The overall effect is that Foundry Local is open enough for most product teams to embed in their applications without legal friction, but it is not as cleanly open source as some competing runtimes. A team that wants a fully MIT or Apache licensed stack end to end will need to read each individual model license before shipping.
The reception of Foundry Local in the developer community has been broadly positive. Most coverage during the public preview period focused on three points. First, the runtime is genuinely small, which is unusual for a product with so much surface area, and the twenty megabyte installer footprint compares favorably to the multi hundred megabyte downloads associated with other local model stacks. Second, the OpenAI API compatibility removed an enormous amount of integration work for teams that already had OpenAI based prototypes, which made migration to local inference feel cheap rather than expensive. Third, the automatic hardware detection actually worked, which is a low bar in principle but a high bar in practice on a fragmented Windows ecosystem.
The most common criticism during preview was the closed catalog. Developers who wanted to run a specific quantized variant from Hugging Face had to reach for Ollama or LM Studio instead. Microsoft has acknowledged the trade off and framed the curation as a deliberate quality decision, while continuing to expand the catalog with each release. The April 2026 GA announcement noted that resumable downloads, token by token streaming on every supported platform, and improved hardware detection had landed as part of the production push.
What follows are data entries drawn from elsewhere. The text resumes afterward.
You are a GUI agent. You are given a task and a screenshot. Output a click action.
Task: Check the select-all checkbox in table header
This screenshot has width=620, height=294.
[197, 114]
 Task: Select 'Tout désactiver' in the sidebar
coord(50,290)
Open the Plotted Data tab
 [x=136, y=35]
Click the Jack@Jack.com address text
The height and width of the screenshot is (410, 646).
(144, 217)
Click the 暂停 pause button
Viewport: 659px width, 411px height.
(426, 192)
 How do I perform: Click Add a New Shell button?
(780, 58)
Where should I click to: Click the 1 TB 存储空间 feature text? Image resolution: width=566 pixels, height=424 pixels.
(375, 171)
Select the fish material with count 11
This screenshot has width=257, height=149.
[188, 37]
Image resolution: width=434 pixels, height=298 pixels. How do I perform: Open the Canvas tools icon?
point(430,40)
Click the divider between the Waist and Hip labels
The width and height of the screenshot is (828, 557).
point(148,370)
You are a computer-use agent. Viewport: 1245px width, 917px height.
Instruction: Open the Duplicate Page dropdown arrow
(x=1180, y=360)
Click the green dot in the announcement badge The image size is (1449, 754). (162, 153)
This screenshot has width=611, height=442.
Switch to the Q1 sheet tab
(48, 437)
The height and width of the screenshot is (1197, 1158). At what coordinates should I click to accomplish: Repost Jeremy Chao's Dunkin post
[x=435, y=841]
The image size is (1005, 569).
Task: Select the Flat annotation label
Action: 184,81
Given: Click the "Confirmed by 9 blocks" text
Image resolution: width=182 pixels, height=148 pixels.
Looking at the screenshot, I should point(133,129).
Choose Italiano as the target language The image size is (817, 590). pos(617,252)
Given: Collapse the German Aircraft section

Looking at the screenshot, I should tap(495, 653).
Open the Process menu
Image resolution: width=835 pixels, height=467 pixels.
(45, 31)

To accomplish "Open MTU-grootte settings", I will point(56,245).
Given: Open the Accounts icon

Foundry Local has also become a common starting point for developers experimenting with NPU acceleration on the latest generation of consumer hardware. The Qualcomm Snapdragon X Copilot Plus PCs in particular benefit from Foundry Local because the QNN execution provider is one of the few easy ways to run a model on the dedicated Hexagon NPU. Apple silicon machines see similar gains from the CoreML provider, which uses the Neural Engine for the parts of the graph it can accelerate.
In the enterprise market the story is shaped by the relationship with the cloud Foundry product. Teams that already use Azure AI Foundry for cloud inference appreciate that they can ship the same prompt and the same OpenAI client code against a local Foundry runtime on a customer device, which makes hybrid deployments cleaner than they would be otherwise. That story has helped Foundry Local pick up adoption in regulated industries where keeping prompt and response data on a customer device is preferable to sending it to a cloud endpoint.
The runtime has not displaced Ollama in the hobbyist developer community, which is the part of the market most invested in being able to run any model from any source. It has, however, carved out a distinct niche as the default choice for product teams that want to ship a local AI feature inside a finished application and want Microsoft to take responsibility for the hardware integration work.